CA demonstrates high rate of local control and appears well-tolerated in the treatment of peripheral lung metastases from CRC. The procedure offers a viable therapeutic option, allowing patients a significant period without chemotherapy.

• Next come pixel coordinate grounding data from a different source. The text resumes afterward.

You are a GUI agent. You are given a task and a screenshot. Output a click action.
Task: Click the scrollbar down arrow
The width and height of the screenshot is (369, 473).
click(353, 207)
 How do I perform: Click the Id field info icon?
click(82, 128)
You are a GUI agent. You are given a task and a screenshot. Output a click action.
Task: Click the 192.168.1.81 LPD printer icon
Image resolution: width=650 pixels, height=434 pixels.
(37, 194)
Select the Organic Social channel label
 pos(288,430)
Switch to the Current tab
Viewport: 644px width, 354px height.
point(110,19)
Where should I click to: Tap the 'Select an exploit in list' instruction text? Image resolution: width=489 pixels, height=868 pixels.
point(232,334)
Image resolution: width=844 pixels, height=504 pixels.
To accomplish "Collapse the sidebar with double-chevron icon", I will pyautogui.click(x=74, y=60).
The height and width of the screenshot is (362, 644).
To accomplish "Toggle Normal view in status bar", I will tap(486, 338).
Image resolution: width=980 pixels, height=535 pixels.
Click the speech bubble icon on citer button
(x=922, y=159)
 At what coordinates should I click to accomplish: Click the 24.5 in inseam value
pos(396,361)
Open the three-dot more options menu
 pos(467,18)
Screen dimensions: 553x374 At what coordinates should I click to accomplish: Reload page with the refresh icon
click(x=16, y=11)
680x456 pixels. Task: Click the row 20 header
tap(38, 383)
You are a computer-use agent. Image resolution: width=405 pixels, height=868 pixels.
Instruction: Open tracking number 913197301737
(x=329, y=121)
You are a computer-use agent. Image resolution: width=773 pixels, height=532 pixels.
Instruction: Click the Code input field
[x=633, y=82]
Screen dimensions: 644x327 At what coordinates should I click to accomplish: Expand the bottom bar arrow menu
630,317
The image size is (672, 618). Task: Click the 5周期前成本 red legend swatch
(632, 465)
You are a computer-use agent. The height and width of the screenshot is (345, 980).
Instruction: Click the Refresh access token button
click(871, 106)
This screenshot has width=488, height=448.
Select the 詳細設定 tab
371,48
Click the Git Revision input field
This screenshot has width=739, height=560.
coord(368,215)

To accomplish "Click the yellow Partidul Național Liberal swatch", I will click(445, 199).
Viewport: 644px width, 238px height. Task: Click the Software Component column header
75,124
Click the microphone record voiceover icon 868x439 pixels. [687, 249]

Question Despite its advantages over surgery, data on cryoablation of metastases from colorectal cancer at the periphery of the lung are lacking. Findings Cryoablation enabled very good local control, with local progression-free survival rates of 95% at 1 year and 89% at 2, 3, and 4 years. Clinical relevance Cryoablation is an effective treatment for local tumor control of lung metastases from colorectal cancer at the periphery of the lung. The treatment is well tolerated and can provide patients with substantial relief from chemotherapy.
评估冷冻消融术(CA)治疗结直肠癌(CRC)肺外周转移瘤的肿瘤学疗效及并发症。
本双中心回顾性研究的纳入标准包括:组织学确诊为CRC,2017年1月至2022年6月期间接受CA治疗且经影像学确诊为肺外周转移瘤(距肋胸膜、膈胸膜或颈胸膜距离小于或等于2 cm)的患者。排除实质内转移瘤患者、靠近纵隔胸膜的转移瘤患者以及无随访资料的患者。
纳入73例患者(中位年龄:69岁,范围47.0 - 83.0岁;男性38例,占52.0%),共113处转移瘤,进行了89次手术。所有手术均取得技术成功。随访期间(中位时间22个月),以每处转移瘤计算,113处转移瘤中有8处(7%)在7例患者中出现局部复发,中位时间为19个月;7例伴有远处复发。1年、2年、3年和4年的局部无进展生存率分别为95%、89%、89%和89%。41/73(56.2%)例患者出现远处进展,与肝转移病史和同时性肺转移显著相关(p < 0.05)。无化疗生存的中位时间为14(IQR(5.0 - 21.5))个月。并发症多为轻、中度,严重并发症发生率低。
CA在治疗CRC肺外周转移瘤方面显示出较高的局部控制率,且耐受性良好。该手术提供了一种可行的治疗选择,使患者在相当长一段时间内无需化疗。
问题 尽管冷冻消融术相对于手术具有优势,但缺乏关于肺外周结直肠癌转移瘤冷冻消融的数据。发现 冷冻消融术实现了良好的局部控制,1年、2年、3年和4年的局部无进展生存率分别为95%、89%、89%和89%。临床意义 冷冻消融术是治疗肺外周结直肠癌肺转移瘤局部肿瘤控制的有效方法。该治疗耐受性良好,可为患者提供显著的化疗缓解。